Right from the start, you know it’s going to be a fun conversation when Three Dog Night founding member Danny Hutton casually mentions he’s sitting out by the pool on a beautiful Los Angeles morning.
But this isn’t just any pool.
“I bought Alice Cooper’s house up in Laurel Canyon, and I got rid of the snakes,” Hutton says, laughing about the slithering reptilian props Cooper, best known for his ghoulishly great rock music, has used in his live shows for years.
Hutton also assures us Cooper’s former watering hole is filled with nice, sparkling clear water. Not a drop of blood, which most would have seen as par for the course for a swimming pool previously owned by the king of shock rock.
“No, it’s filled with golf balls,” Hutton adds with a big laugh, a reference to Cooper’s passion for golf.
At 77, and with more than 60 years in the music business — the majority of them with Three Dog Night — Hutton has more than earned the right to quit touring, kick off his shoes and look back on a successful career.
But that isn’t Hutton’s style. This year, Hutton and Three Dog Night original guitarist Michael Allsup, along with their band, will play at least 105 shows.
And when they aren’t on the road, they’ve spent considerable time in Hutton’s home studio recording Three Dog Night’s first album since 1986.
During their earliest and most successful years, Three Dog Night was hammered by many critics because they relied too much on covering other artists’ songs.
Their biggest hits — songs like “One,” “Mama Told Me Not To Come,” “Joy to the World,” “Eli’s Coming” and others were written, respectively, by Harry Nilsson, Randy Newman, Hoyt Axton and Laura Nyro.
“We used to get nailed in a bad way about doing covers, and I always liked to say we didn’t cover songs, we resurrected them,” Hutton says, half joking. “Nilsson’s album came out with ‘One’ on it and it didn’t (become a hit).

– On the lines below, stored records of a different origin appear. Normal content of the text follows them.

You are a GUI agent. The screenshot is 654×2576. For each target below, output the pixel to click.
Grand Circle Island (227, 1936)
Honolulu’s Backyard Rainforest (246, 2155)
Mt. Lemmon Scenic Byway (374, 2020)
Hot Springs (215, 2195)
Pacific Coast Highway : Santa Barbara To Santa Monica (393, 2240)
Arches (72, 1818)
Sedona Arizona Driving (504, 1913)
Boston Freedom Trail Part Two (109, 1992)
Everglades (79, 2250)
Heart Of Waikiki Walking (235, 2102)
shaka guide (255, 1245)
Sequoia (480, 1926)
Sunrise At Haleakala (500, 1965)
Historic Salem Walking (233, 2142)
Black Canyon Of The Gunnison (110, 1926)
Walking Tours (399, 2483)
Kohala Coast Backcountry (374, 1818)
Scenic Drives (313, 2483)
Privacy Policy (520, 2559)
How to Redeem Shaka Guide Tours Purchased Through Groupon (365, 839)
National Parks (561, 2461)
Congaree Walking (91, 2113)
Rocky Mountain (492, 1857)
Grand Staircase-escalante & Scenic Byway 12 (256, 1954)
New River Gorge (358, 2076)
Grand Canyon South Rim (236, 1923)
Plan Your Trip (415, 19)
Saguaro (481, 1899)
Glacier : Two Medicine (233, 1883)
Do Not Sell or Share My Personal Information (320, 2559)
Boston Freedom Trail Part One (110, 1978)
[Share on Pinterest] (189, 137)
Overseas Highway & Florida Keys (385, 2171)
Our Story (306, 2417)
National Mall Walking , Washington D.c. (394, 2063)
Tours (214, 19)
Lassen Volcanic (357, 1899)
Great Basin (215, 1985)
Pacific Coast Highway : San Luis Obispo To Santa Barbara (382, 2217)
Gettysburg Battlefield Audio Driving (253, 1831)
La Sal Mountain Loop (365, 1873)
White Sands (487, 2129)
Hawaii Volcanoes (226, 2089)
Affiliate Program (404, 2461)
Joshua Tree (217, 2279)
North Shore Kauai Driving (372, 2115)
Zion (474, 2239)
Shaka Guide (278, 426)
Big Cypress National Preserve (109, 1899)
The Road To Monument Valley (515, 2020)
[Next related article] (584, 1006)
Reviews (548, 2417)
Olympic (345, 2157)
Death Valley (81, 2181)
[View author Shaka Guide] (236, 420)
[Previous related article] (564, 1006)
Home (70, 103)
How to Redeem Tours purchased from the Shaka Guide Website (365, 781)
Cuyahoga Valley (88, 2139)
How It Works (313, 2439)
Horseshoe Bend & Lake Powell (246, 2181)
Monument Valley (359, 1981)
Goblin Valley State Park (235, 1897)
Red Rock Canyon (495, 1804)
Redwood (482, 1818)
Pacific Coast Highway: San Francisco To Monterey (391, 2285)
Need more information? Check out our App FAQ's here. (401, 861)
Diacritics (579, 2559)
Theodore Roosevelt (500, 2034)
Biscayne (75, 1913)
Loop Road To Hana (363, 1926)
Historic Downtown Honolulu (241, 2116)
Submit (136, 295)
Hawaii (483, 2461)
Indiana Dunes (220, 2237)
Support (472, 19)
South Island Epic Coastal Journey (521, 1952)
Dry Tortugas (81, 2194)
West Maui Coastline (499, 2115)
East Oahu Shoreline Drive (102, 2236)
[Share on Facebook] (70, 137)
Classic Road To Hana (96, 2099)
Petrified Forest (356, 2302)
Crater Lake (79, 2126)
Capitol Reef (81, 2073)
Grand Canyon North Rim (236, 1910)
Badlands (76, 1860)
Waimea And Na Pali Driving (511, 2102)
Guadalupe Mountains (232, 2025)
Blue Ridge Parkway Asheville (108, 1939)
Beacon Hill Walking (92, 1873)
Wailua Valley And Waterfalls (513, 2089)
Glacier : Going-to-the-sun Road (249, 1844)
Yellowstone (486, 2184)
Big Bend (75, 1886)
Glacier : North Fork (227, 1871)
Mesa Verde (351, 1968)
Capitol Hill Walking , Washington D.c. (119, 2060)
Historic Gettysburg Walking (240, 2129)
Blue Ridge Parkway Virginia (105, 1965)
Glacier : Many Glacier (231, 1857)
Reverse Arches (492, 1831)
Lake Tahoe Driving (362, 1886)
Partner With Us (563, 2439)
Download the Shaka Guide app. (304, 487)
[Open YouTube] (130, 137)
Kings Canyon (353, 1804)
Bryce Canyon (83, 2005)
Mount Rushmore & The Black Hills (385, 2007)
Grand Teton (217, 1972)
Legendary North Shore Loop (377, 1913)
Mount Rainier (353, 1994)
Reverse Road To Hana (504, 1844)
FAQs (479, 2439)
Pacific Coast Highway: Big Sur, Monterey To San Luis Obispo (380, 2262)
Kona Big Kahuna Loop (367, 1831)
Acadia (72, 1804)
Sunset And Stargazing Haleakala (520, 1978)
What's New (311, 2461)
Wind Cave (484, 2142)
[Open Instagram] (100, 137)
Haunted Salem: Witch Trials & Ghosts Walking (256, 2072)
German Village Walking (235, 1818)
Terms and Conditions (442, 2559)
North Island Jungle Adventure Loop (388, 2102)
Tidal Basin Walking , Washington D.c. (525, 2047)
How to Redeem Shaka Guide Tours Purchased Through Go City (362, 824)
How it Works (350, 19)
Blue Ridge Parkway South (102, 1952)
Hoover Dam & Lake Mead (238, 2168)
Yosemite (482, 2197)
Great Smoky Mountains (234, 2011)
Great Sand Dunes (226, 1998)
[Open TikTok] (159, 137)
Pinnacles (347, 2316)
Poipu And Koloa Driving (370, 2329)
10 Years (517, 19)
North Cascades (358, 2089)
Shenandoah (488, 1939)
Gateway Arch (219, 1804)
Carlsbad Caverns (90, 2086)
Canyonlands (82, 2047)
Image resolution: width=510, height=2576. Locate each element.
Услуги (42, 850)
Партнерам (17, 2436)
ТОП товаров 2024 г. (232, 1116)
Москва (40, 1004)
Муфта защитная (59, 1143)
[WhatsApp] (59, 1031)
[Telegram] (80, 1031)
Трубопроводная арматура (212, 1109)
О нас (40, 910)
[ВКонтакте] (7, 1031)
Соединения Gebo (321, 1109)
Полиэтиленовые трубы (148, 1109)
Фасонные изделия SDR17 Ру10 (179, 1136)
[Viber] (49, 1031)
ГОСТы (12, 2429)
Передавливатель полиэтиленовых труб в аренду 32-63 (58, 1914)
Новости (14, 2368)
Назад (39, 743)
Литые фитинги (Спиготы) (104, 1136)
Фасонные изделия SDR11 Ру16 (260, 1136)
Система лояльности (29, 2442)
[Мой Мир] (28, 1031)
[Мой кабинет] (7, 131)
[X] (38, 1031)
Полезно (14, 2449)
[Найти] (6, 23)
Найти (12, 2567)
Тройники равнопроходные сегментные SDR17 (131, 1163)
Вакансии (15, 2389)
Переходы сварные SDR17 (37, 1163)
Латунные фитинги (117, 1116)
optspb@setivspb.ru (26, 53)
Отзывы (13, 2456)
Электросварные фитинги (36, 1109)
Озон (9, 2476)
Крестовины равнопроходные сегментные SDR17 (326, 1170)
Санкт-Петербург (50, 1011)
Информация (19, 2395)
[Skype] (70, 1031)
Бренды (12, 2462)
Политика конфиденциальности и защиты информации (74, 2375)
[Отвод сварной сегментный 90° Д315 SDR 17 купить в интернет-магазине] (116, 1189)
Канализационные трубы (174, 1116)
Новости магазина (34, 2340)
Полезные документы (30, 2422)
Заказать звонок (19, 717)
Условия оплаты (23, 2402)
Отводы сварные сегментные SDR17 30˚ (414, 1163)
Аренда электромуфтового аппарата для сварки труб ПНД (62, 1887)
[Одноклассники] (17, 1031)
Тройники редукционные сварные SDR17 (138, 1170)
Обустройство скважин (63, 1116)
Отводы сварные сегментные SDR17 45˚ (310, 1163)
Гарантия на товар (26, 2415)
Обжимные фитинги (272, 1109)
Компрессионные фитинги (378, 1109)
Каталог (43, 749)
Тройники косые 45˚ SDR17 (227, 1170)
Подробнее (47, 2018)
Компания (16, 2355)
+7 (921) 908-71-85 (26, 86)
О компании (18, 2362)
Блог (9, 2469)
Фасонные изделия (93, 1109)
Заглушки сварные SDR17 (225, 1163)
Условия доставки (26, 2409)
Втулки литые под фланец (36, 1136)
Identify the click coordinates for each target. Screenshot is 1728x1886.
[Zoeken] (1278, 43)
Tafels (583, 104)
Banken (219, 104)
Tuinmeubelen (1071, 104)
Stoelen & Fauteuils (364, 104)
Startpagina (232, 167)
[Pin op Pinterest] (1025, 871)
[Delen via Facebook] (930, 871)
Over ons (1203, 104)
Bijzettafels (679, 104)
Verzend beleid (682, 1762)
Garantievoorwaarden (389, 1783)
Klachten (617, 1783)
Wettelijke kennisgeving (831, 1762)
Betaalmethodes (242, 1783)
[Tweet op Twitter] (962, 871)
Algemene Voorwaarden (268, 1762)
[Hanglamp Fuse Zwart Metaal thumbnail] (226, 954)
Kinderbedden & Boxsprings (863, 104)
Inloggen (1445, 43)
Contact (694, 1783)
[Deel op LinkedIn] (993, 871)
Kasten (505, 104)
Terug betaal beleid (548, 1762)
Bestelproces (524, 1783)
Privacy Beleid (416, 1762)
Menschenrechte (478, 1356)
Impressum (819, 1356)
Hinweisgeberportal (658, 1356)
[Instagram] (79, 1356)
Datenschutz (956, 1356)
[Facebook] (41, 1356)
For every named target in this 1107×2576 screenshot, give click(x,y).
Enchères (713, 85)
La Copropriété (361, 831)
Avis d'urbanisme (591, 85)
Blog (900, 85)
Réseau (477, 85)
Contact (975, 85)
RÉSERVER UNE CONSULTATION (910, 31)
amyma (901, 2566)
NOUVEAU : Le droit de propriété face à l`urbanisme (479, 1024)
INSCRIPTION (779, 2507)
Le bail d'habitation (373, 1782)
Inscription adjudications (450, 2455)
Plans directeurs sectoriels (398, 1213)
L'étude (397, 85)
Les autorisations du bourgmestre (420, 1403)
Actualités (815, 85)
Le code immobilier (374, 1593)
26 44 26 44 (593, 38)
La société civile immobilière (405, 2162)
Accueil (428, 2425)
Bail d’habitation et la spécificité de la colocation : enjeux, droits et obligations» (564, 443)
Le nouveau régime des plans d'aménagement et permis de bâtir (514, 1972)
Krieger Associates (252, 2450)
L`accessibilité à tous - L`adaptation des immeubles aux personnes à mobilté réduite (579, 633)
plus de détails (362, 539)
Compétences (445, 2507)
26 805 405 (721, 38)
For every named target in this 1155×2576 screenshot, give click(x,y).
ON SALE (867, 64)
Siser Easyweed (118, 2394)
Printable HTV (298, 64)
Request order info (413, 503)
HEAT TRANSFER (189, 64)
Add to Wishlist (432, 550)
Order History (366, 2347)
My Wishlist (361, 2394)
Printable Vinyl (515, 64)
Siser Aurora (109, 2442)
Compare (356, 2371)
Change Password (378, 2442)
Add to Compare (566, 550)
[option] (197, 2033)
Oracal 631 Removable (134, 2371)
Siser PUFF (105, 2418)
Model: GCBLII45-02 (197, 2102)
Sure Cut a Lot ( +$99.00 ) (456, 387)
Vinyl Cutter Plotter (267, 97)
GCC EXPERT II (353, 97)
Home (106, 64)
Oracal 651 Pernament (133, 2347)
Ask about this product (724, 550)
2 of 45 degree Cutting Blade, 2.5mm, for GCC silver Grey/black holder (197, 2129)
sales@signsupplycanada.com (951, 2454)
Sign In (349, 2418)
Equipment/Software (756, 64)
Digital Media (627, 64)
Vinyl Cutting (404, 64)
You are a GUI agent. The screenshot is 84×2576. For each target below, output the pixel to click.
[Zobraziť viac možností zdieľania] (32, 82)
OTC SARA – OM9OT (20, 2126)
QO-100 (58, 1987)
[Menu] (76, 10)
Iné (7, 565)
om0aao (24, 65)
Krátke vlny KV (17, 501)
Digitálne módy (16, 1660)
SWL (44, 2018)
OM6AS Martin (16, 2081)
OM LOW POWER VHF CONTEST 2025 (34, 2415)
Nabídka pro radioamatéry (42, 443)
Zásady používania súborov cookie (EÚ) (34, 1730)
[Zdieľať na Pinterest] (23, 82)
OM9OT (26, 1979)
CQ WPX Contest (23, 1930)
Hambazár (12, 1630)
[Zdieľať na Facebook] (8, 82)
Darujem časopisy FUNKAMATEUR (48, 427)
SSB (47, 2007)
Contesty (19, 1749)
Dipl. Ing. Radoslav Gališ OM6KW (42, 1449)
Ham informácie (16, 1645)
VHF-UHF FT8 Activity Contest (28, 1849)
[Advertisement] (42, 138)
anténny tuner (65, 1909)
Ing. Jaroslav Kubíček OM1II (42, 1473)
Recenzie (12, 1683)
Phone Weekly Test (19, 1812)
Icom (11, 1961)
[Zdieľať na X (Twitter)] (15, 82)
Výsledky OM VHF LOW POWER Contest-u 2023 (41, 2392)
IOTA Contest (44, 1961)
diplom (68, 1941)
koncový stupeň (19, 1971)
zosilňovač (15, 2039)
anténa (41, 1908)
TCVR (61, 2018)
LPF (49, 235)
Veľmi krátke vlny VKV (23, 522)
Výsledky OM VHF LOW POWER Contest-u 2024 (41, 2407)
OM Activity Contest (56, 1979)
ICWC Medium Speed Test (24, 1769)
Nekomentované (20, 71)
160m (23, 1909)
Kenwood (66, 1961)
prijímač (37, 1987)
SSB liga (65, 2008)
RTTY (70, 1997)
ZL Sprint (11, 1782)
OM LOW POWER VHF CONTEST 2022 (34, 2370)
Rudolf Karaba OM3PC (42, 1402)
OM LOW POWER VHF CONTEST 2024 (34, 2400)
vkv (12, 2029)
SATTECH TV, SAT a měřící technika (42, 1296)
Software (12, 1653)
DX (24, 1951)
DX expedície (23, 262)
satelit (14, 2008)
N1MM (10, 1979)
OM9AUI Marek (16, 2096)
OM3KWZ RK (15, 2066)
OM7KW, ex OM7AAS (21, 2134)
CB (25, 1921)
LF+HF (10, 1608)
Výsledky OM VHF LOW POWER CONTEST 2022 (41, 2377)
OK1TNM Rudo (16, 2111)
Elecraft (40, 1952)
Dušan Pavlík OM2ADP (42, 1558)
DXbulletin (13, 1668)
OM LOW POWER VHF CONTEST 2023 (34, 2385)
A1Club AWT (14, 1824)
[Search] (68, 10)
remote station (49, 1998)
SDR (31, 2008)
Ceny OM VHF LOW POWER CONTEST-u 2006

And then we got the song (which hit No. 5) and it kind of helped him. I think on our first album the only cover we did was Otis Redding’s ‘Try a Little Tenderness.’”
But even Redding’s song was a cover. The tune, written in the early 1930s, was recorded seven times, twice by Frank Sinatra in 1947 and 1960.
No one can accuse Hutton or Three Dog Night of poaching previously recorded tunes on the group’s first album in 33 years, which could be finished by the end of August.
“I wrote six of the songs just to show people that I can write and I’m so happy with what we’re doing,” he says.
Three Dog Night will perform at 8 p.m. Thursday and Friday, July 25 and 26, in Sound Waves at Hard Rock Hotel & Casino Atlantic City.
The original group formed in 1967 after Hutton had an idea while listening to some Motown groups. In his opinion, too many Motown acts had one lead singer and several people working behind them.
The idea began to gel after Hutton drove past the old Ambassador Hotel in Los Angeles — home of the former Coconut Grove nightclub — and saw the Concours d’Elegance, a collection of incredibly valuable cars displayed on the hotel’s front lawn.
“I realized each car was completely different and magnificent,” he says, recalling that pivotal moment.
“And I thought, ‘What if you had three lead singers (in a band) and all three could really sing? I loved all of the Motown groups, they were all wonderful singers. But they’d have one guy singing lead and then there’d be three guys dancing in the background. I thought we could do a group like that, but with no background singers. When we would sing, one guy would be singing the melody, and the other two guys (Chuck Negron and the late Cory Wells) would be singing just as loud on the microphone. It was more like a horn section.”
(Negron developed a serious heroin addiction in the early 1970s, one of the factors that caused the group to split up in 1976. He kicked the habit and now pursues a solo career. Wells died of cancer in 2015.)
Hutton was influenced by many artists as Three Dog Night was gaining a foothold on popular music, but the person who held the most sway over Hutton was one of his best friends — Beach Boys founding member and musical genius Brian Wilson.
“He was like my mentor, so I was around him when he did the whole ‘Pet Sounds’ album,” he says.
Hutton points to the interacting vocals at the end of the Beach Boys’ 1966 hit “God Only Knows” as an example of how “America’s Band” still influenced him as he wrote songs for the new album.
“It’s not just a big chorus, the (music) moves around and they’re very intricate parts,” he says. “I have about four songs that are just crazy where everybody’s singing these celestial parts. So (the album) is going to be really exciting. I think people are going to be very surprised.”
Despite being in his late ’70s, and the last lead singer standing of the original three, Hutton feels Three Dog Night sounds just as good today as they did a half-century ago.
Unlike some groups that try to freshen up songs from years ago, Three Dog Night is going after the sound their longtime fans remember.
“We sound like the records,” Hutton says. “Hopefully, we sound as good or better than we did in the ‘70s. We haven’t lowered the key in any of the songs. There are no rookies. Everybody really knows their stuff.”